Expedient synthesis of E-hydrazone esters and 1H-indazole scaffolds through heterogeneous single-atom platinum catalysis

Unprotected E-hydrazone esters are prized building blocks for the preparation of 1H-indazoles and countless other N-containing biologically active molecules. Despite previous advances, efficient and stereoselective synthesis of these compounds remains nontrivial. Here, we show that Pt single atoms anchored on defect-rich CeO2 nanorods (Pt-1/CeO2), in conjunction with the alcoholysis of ammonia borane, promotes exceptionally E-selective hydrogenation of alpha-diazoesters to afford a wide assortment of N-H hydrazone esters with an overall turnover frequency of up to 566 hours(-1) upon reaction completion.
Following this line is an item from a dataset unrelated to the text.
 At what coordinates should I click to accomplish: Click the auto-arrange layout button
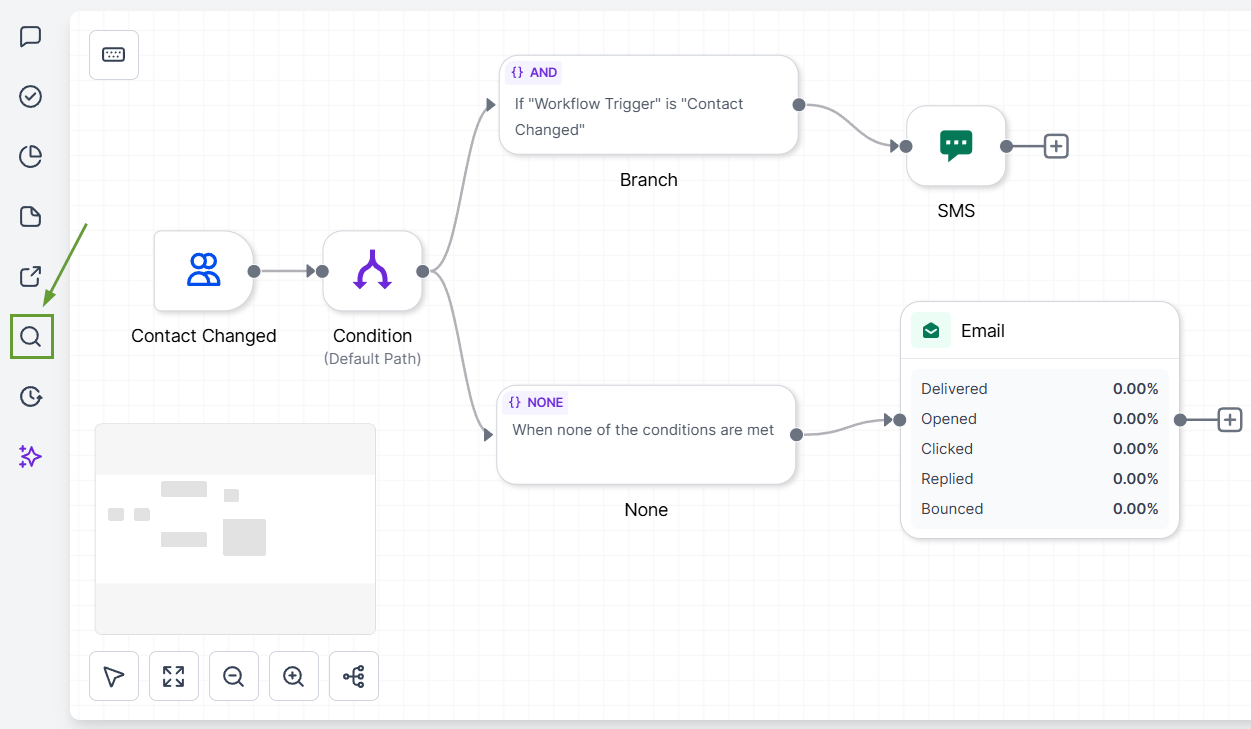point(354,677)
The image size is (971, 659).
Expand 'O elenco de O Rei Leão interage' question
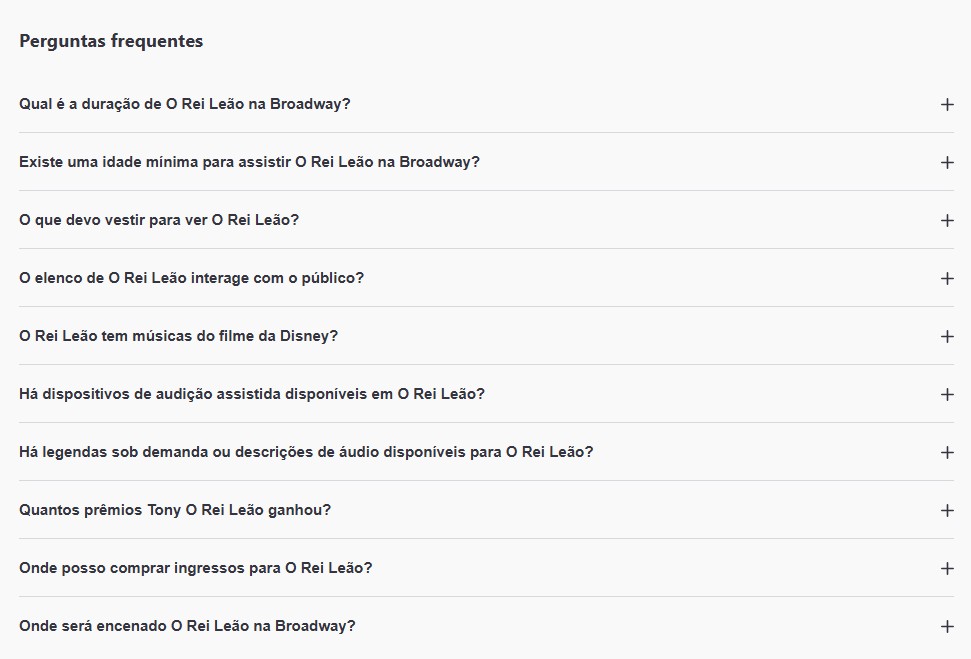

The alpha-diazoester substrates could be generated in situ from readily available carboxylic esters in one-pot hydrogenation reaction. Utility is demonstrated through concise, scalable synthesis of 1H-indazole-derived pharmaceuticals and their N-15-labeled analogs. The present protocol highlights a key mechanistic nuance wherein simultaneous coordination of a Pt site with the diazo N=N and ester carbonyl motifs plays a central role in controlling stereoselectivity, which is supported by density functional theory calculations.